Photopheresis has become an important treatment option for patients with advanced CTCL who do not respond to standard treatments. It is often used with other treatments to stimulate the immune system.
CTCL affects more than 10,000 people every year, which makes it the most common form of cancer of white blood cells of adults. At Yale, nearly 250 new CTCL patients are seen annually. When CTCL is untreated, the cancerous lymphocytes of CTCL can spread to the blood and to other internal organs and distant skin sites. In the early stage, Yale physicians treat CTCL and utilize every available modality including electron beam radiation, phototherapy, nitrogen mustard, bexarotene, interferon and vorinostat. Photopheresis, invented by Dr. Edelson in the 1980s, is often called "extracorporeal photoimmunotherapy."
The method of photopheresis is simple: the patient is connected to a machine that withdraws a quantity of blood in a manner similar to kidney dialysis. The machine, which is the size of a dishwasher, separates the blood into red blood cells, white blood cells, and plasma. The white blood cells and part of the plasma are mixed with a light activatable drug called 8-methoxypsoralen (8-MOP). The blood and 8-MOP are irradiated with ultraviolet light within the machine before being combined with the other native blood components and returned to the patient.
The treated and untreated blood is returned to the patient. After treatments at weekly or monthly intervals, responders (25-40% of all subjects) begin to show a response after 3 to 6 months of therapy. Because only a small portion of the patient's malignant cells are ever treated it has been assumed that an immune response has been induced. Our department is investigating mechanisms of photopheresis and genetic alterations in CTCL to try to improve treatment options.

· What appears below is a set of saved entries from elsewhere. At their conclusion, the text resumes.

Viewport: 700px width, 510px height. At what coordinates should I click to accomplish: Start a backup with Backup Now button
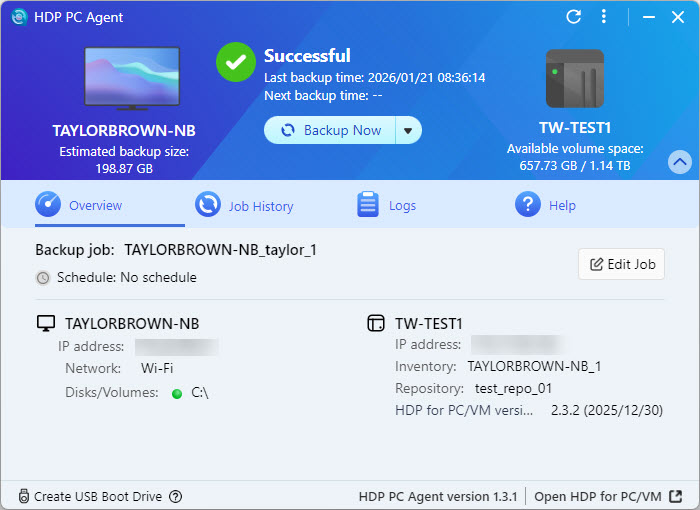[331, 131]
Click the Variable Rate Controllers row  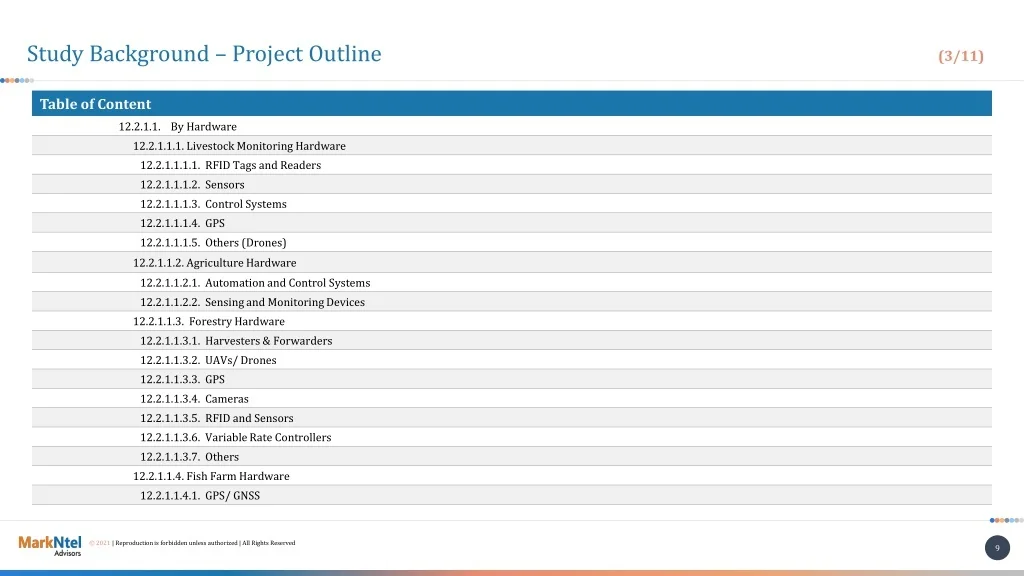(235, 438)
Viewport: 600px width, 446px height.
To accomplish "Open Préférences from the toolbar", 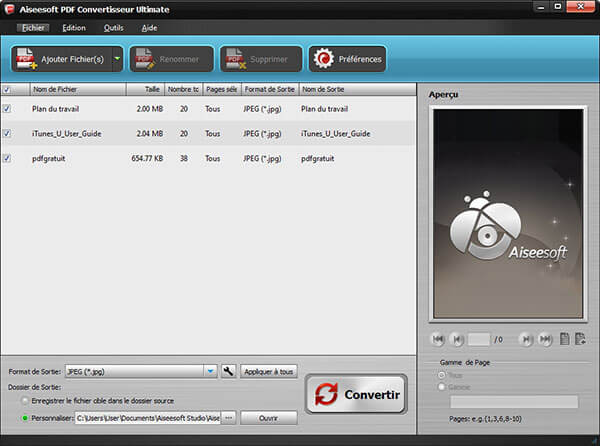I will pyautogui.click(x=347, y=59).
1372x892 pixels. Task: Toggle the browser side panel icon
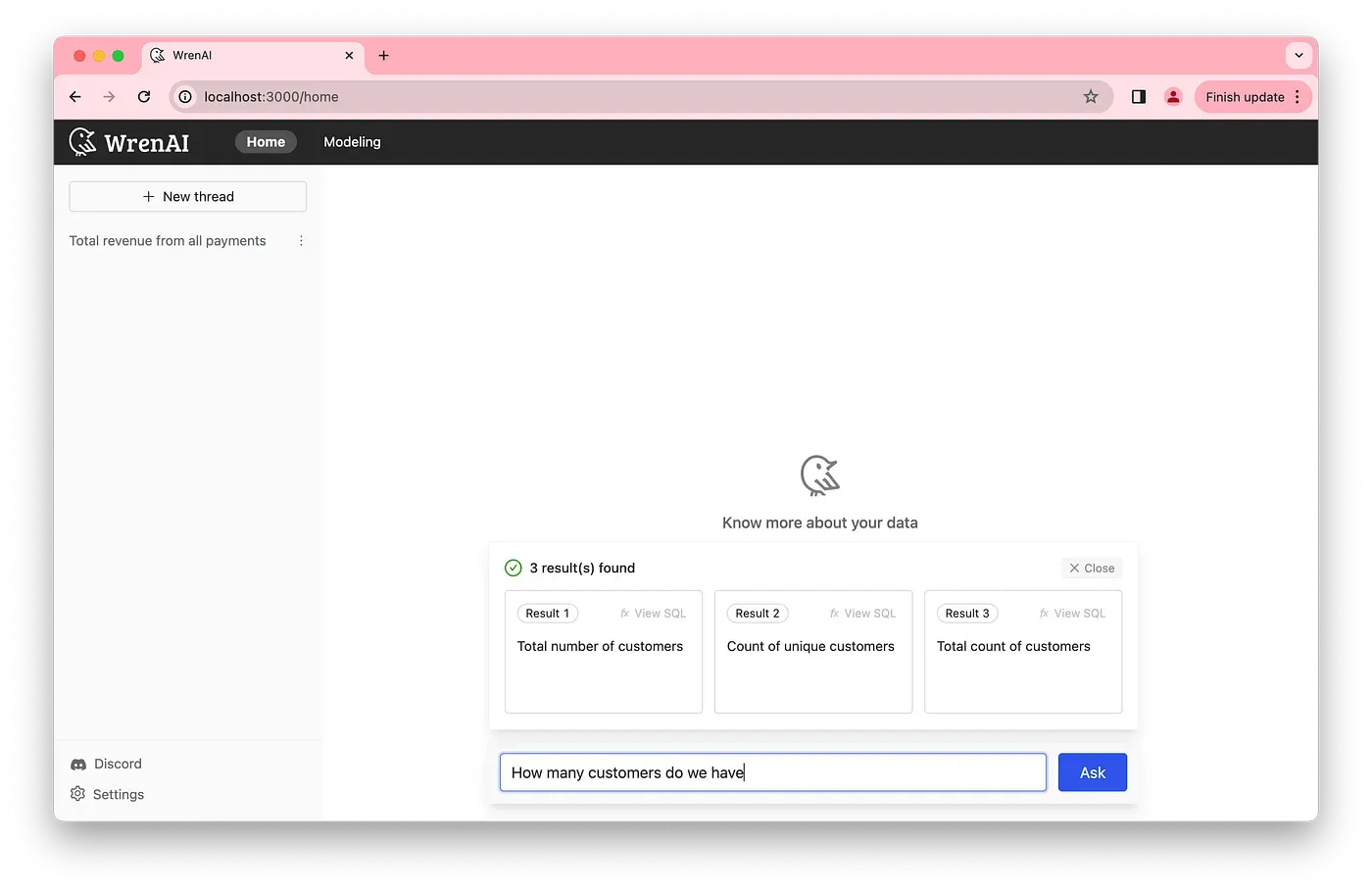pyautogui.click(x=1139, y=96)
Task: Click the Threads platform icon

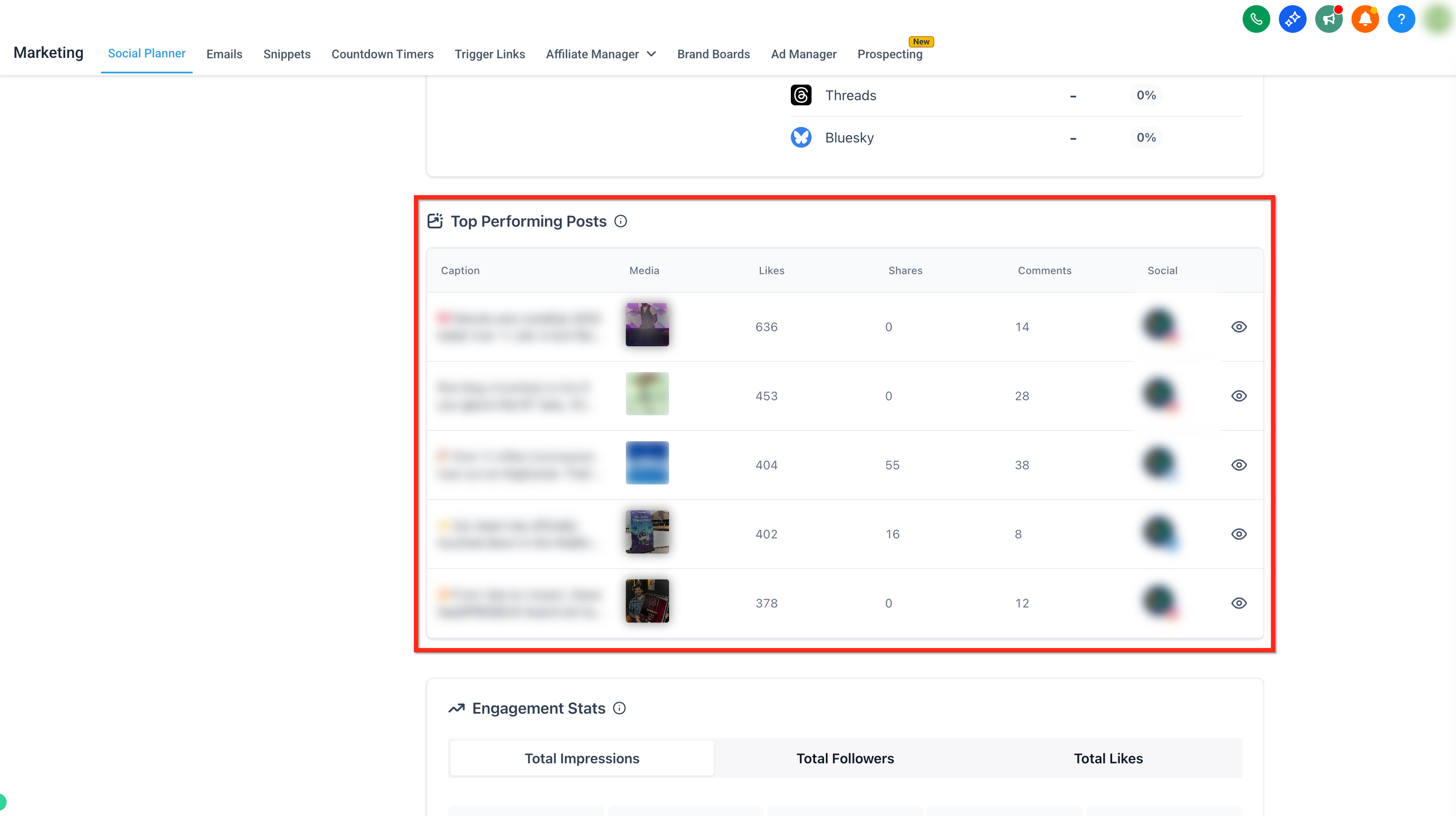Action: click(x=801, y=95)
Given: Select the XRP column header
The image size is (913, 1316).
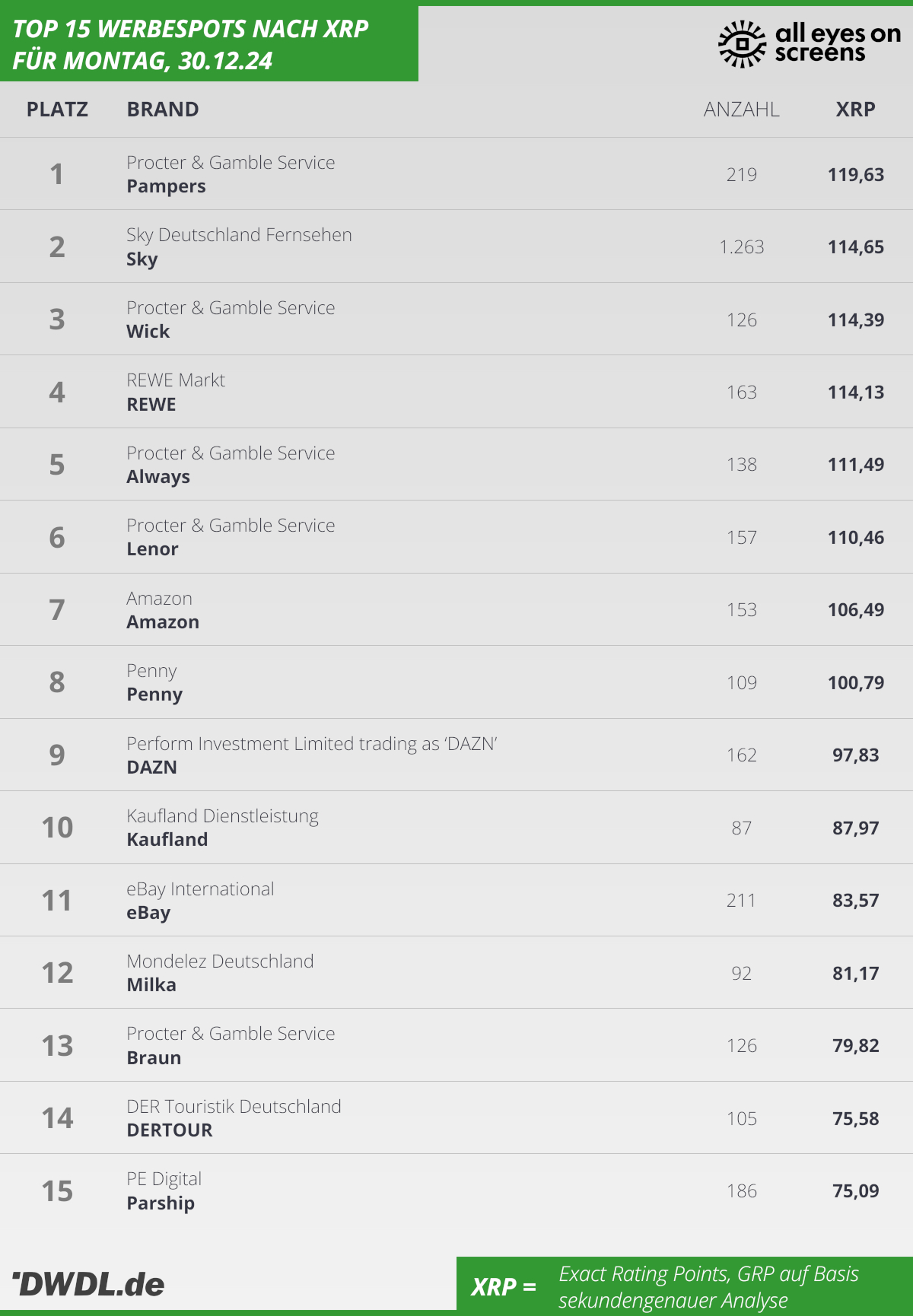Looking at the screenshot, I should pos(855,110).
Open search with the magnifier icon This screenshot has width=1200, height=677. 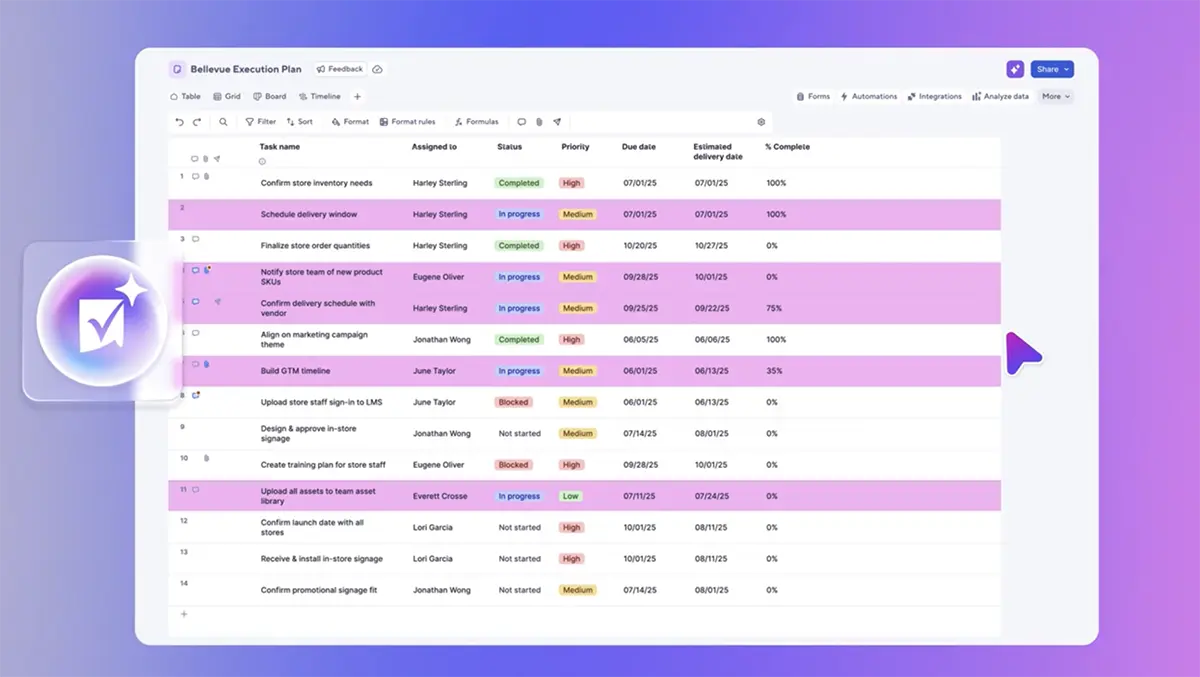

When the new knowledge gained from current Photopheresis research is fully translated into clinical practice, it is conceivable that people with other immune illnesses may benefit. Preliminary tests in a range of studies from around the world suggest that photopheresis is beneficial in "T-cell mediated autoimmune diseases" such as pemphigus, lupus erythematosus, multiple sclerosis, rheumatoid arthritis and scleroderma. In particular, organ transplant rejection (including heart, lung, kidney and liver) and graft-versus-host-disease (GVHD) are two major categories of disease that have been targeted with Photopheresis treatment.